**SOURCE TEXT**
- - -

Starting May 25, students who paid membership for March can make-up dates. On May 30, the studio will allow students back for a weekend workshop. Finally, on June 1, the studio will fully reopen to those with memberships. However, there will be restrictions. Only five people are allowed in the pottery studio at a time, and they must follow hygiene protocols listed around the shop, including recording their temperatures.
“We're making sure that we are safe and that everyone else is safe,” said Jaques. “And just like everything else we're flexible. We just want to make sure the safety of our customers, and ourselves comes first.”
Meanwhile, in Clark County, a different decision was made at Dirty South Pottery. The artisan shop won’t reopen to in-person shopping until further notice.
“It was because we did not feel like we had everything that we needed in place to make sure that everyone stayed safe,” said Carvel Norman, the shop’s owner.
Plexiglass and masks are in the store’s future, according to Norman. However, the family-owned business faces a different challenge because the store is an extension of the Normans’ home.
“We live upstairs. And so if we can limit the amount of contact that's within the building itself, it makes it a little bit safer for us,” said Norman. “The boundaries between what is our home and what is our workplace tends to get blurred quite a bit and so we want to make sure we're being observant and mindful.”
One of the challenges Dirty South Pottery is facing is how they will monitor everything a customer might touch. Norman said ideally they want to sanitize every piece of pottery after a person has touched it, but they are worried they may miss something if they are in the back working on a new commission.
“Prior to this, we would tell people, ‘Pick it up. Handle it. Make sure that [pottery piece is] what you want,’ and right now that's a little bit difficult,” said Norman. “If someone touches something and we miss it and they’re asymptomatic, that’s something that went out of our store.”
For the time being, Dirty South Pottery will continue offering online orders, deliveries, and curbside pick-up.

- - -

**TASK TO COMPLETE**
Extract the stretch of the pottery studios article from "Plexiglass and masks" through "the Normans’ home.", copying it word for word. The listing that comes next plays no part here.

**SOURCE EXCERPT**
- - -

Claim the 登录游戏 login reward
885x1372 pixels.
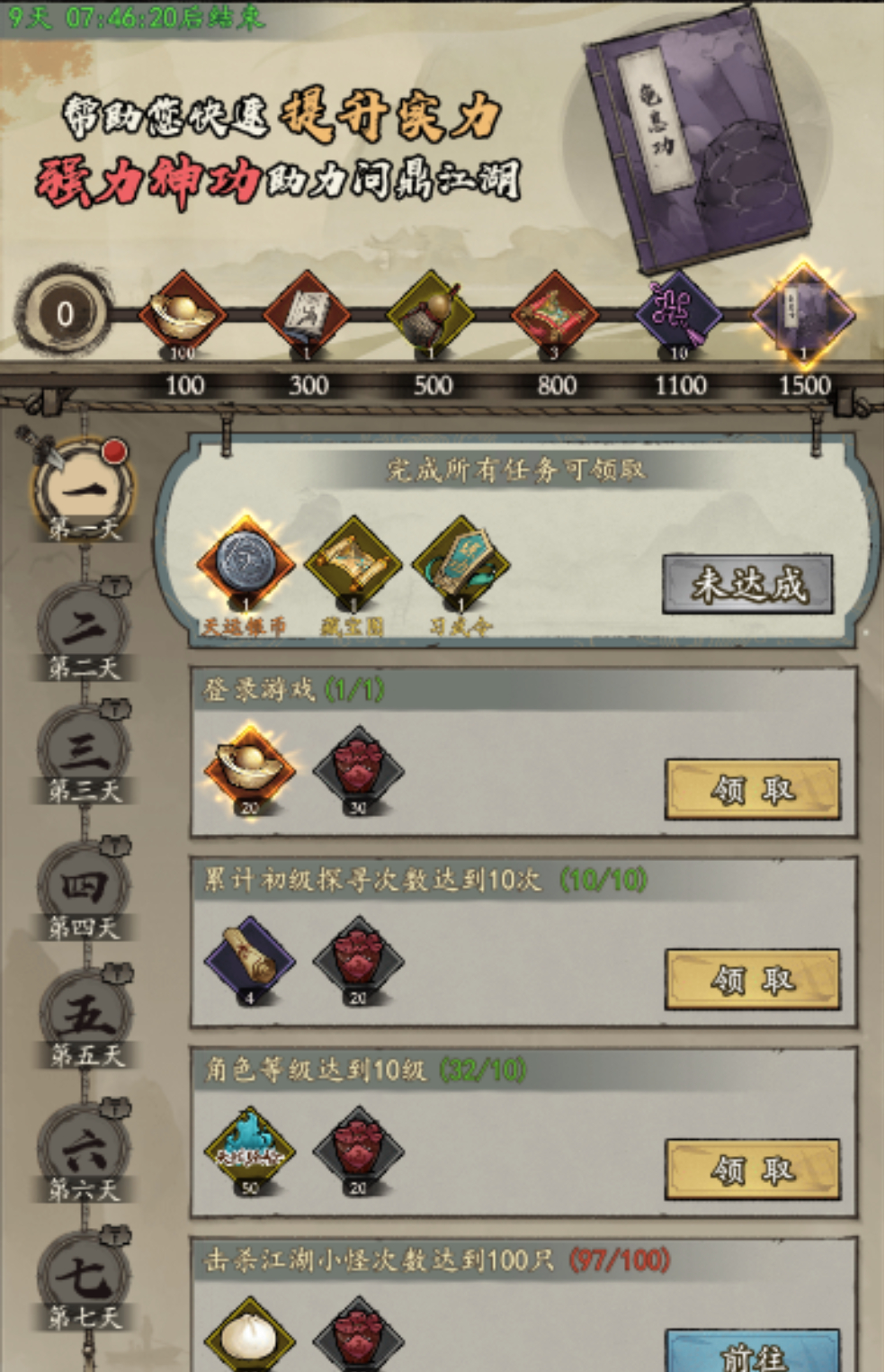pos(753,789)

- - -

**WRITTEN RESPONSE**
Plexiglass and masks are in the store’s future, according to Norman. However, the family-owned business faces a different challenge because the store is an extension of the Normans’ home.